- _TASK STATEMENT_: Select every line containing the word "agent" from the material, and copy those lines.

- _DATA FOR ANALYSIS_:
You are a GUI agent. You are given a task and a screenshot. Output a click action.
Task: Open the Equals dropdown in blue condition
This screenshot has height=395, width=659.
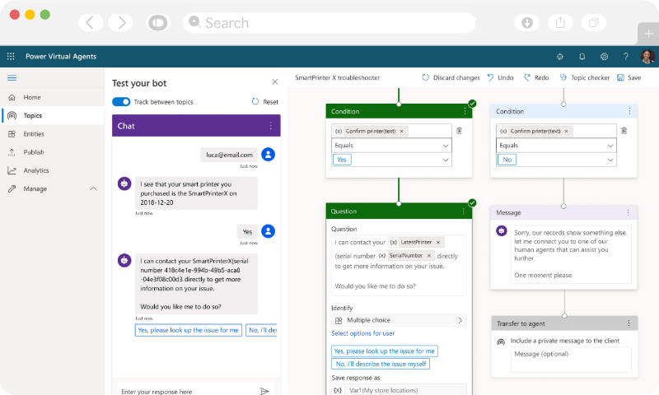point(555,145)
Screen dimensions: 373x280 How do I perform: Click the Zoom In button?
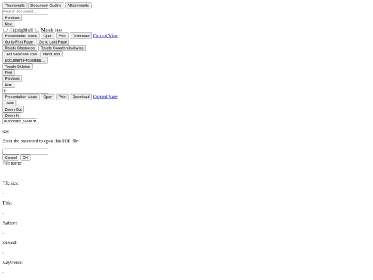click(12, 115)
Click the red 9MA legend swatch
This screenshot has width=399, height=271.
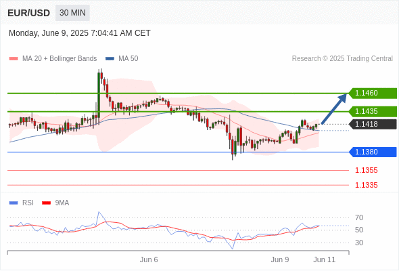pos(46,203)
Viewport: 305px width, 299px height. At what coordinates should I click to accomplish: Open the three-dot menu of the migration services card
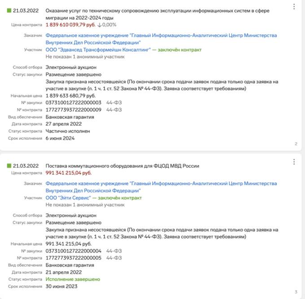294,7
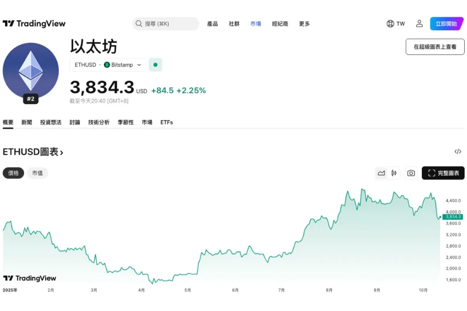The height and width of the screenshot is (311, 467).
Task: Select the 價格 price toggle
Action: [13, 173]
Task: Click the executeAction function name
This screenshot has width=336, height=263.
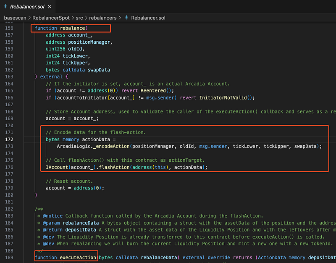Action: pos(78,257)
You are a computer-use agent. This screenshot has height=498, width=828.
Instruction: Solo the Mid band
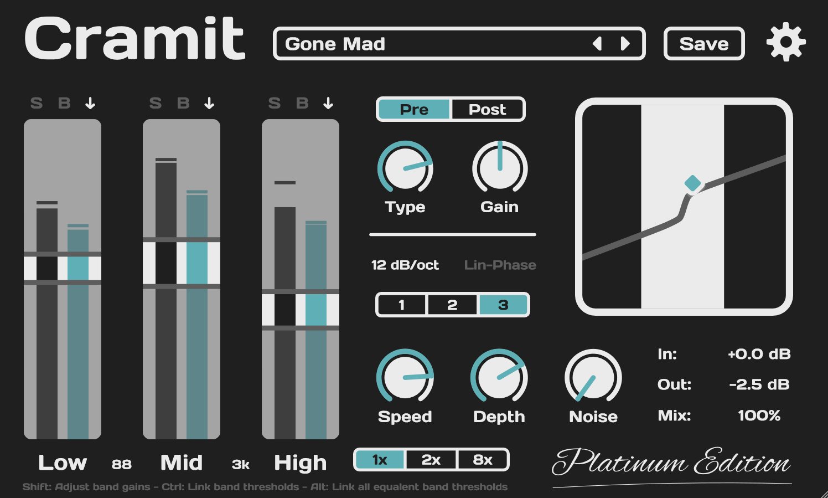tap(156, 102)

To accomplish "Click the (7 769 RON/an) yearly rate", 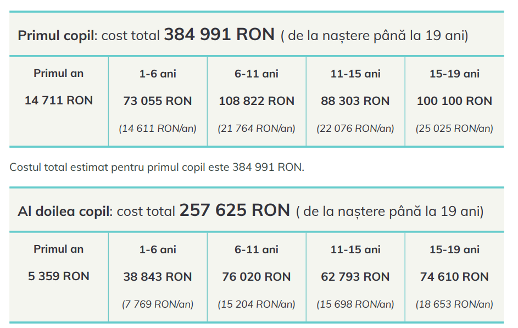I will pyautogui.click(x=158, y=304).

- _RESULT OF THIS EXERCISE_:
You are a GUI agent. You are given a task and a screenshot. Output a click action.
You are a computer-use agent. This screenshot has height=498, width=828.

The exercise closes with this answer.